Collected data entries

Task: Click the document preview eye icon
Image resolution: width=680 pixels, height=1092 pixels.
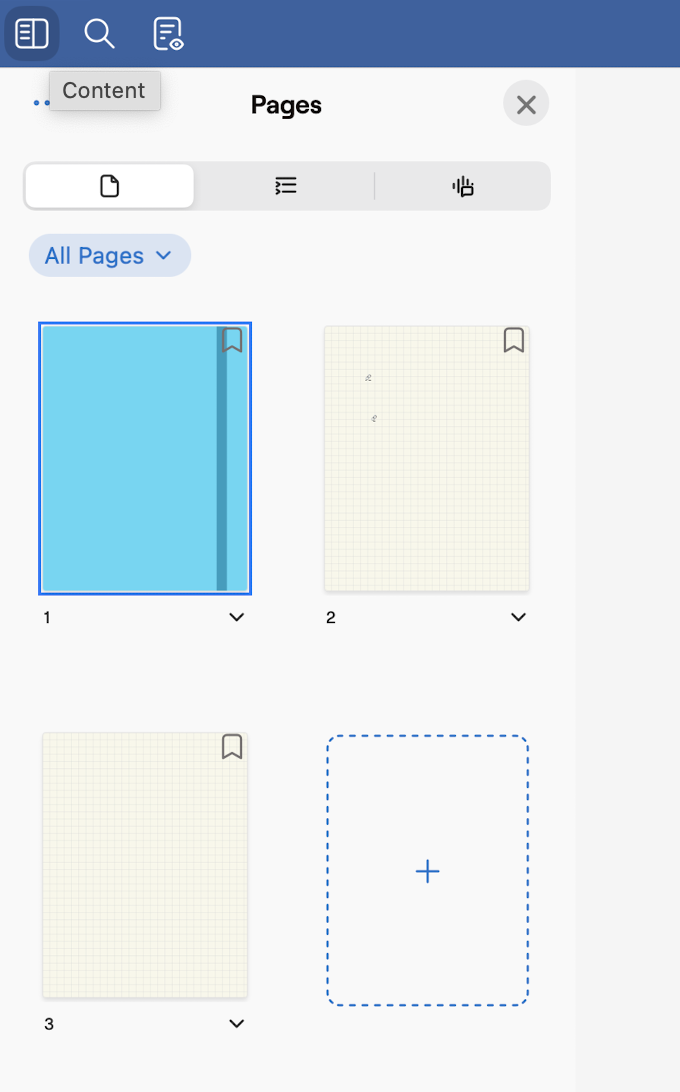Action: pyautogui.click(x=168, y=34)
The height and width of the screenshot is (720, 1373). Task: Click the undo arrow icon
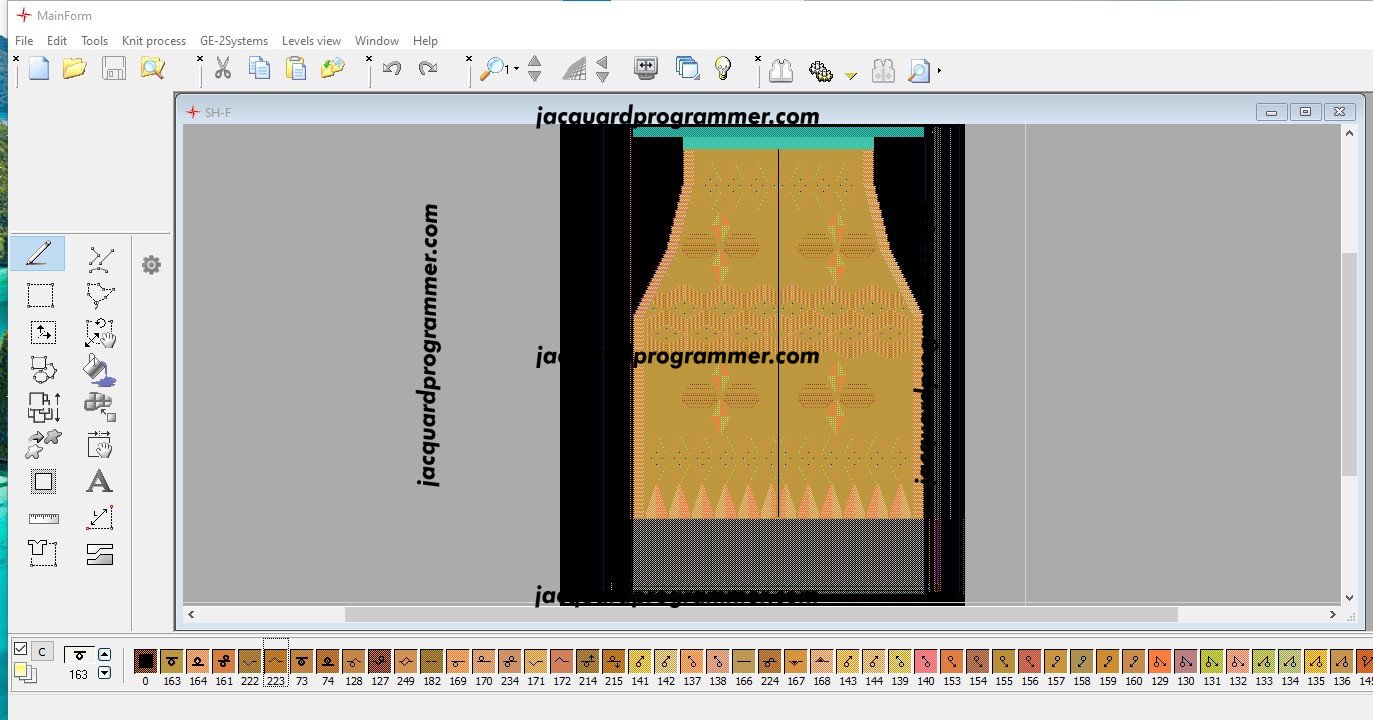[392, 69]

# ACTIVITY
Please reproduce, word for word, only the lines from the line that holds "Image resolution: width=680" through the final line of the entries above, omitting any pictures.

# THE ANSWER
Image resolution: width=680 pixels, height=1092 pixels.
Action: pyautogui.click(x=168, y=34)
The height and width of the screenshot is (720, 1373). Task: Click the undo arrow icon
[392, 69]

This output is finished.